Fique pensativa pelo que Ansal falou, e uma dúvida me surgiu na cabeça.
- Ansal, se o que eu enfrentei era um dos mais fracos, como conseguiu matar minha mãe? – Ela me olha pensativa.
- Acredito que por dois motivos, sua mãe foi pega de surpresa, mas esse motivo não a teria matado. – Percebo que ela fica em dúvida se continua a falar – Mas não foi só isso que aconteceu aquela noite.
- Do que você está falando?
- O rastreador não estava sozinho naquela noite. – Fico surpresa com essa informação.
- Como não? Somente ele veio atrás de mim!
- Sim, porque eu matei os outros dois. – Fico mais em choque ainda – Quando estava por perto da sua aldeia e senti o vinculo, corri na direção dele, no caminho me deparei com o primeiro Raruk, ele acabou tomando mais tempo do que eu queria, mesmo estando quase morto pela sua mãe.
- Você disse o primeiro? – Engulo em seco.
- Sim, imaginei que ele não estaria sozinho, principalmente depois de ver o que foi feito com sua mãe. Comecei a caçar o resto deles, foi então que me deparei com o rastreador e um Ortopo.
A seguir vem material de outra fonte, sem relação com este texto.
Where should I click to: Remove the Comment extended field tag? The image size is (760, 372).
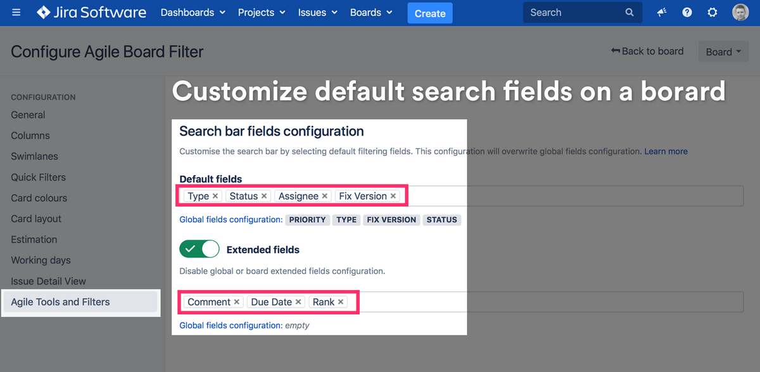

O rastreador fugiu indo atrás de você, o outro desgraçado não teve a mesma sorte. – Ela sorri sombriamente.
Estou em choque de mais para conseguir falar qualquer coisa, nunca me passou pela cabeça que pudesse ter mais de uma daquelas criaturas atrás de mim, ou melhor, atrás da minha mãe.
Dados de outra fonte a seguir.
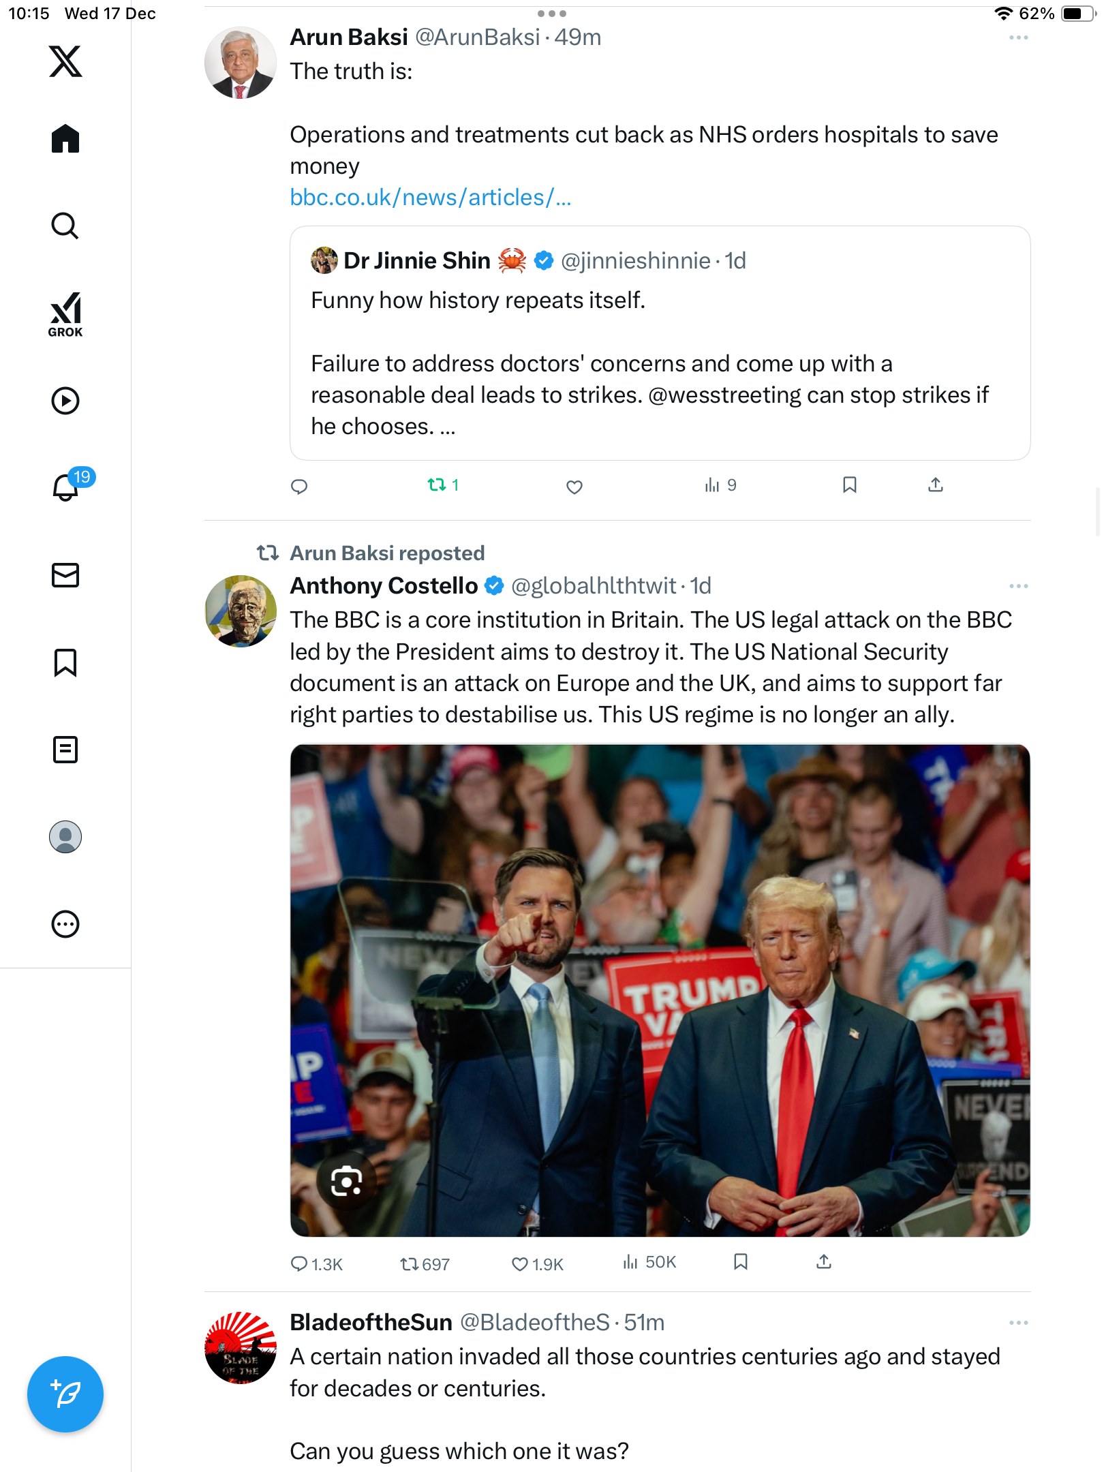Undo repost on Arun Baksi's NHS post
Screen dimensions: 1104x1472
pos(437,485)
- Eu tive sorte de enfrenta-los separadamente – Ela respira fundo – Sua mãe não teve chance contra os três juntos, mesmo ela sendo uma excelente guerreira, era uma luta perdida.
Um silêncio doloroso cai sobre nós, mas minha cabeça não para de girar e formular mais perguntas.
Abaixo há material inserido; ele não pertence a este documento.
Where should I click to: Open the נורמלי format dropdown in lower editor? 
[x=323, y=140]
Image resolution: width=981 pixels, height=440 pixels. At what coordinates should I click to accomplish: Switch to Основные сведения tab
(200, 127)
- E porque eles atacaram vocês Ansal? O que eles tinham contra a Ordem?
- Eu não sei, mas esses monstros foram caçados depois disso, mas quando se recolheram nas montanhas não nos atrevemos a segui-los.
- Porque não?
- Porque lá é território deles, não conhecemos o terreno, seria suicídio entrarmos cegos de raiva como estávamos. Desde então eles nunca mais foram vistos, até o ataque a sua mãe.
Ansal voltou a encarar o luar no rio, dando por finalizada a nossa conversa, eu me encaminhei até o tronco, sentei no chão e apoiei minha cabeça na madeira.
Estava olhando o céu estrelado, que parecia guardar os segredos que eu precisava descobrir. Nessa noite minha tia não cantou, ficou em silêncio durante todo o tempo, provavelmente relembrar o passado a fez ficar triste.
Conforme a noite foi passando, tracei os planos do que eu queria fazer após a cerimonia. Depois de tudo que Ansal contou, senti que precisava ir até o lugar aonde tudo aconteceu, eu precisava de mais respostas, como eu queria que você estivesse aqui mãe.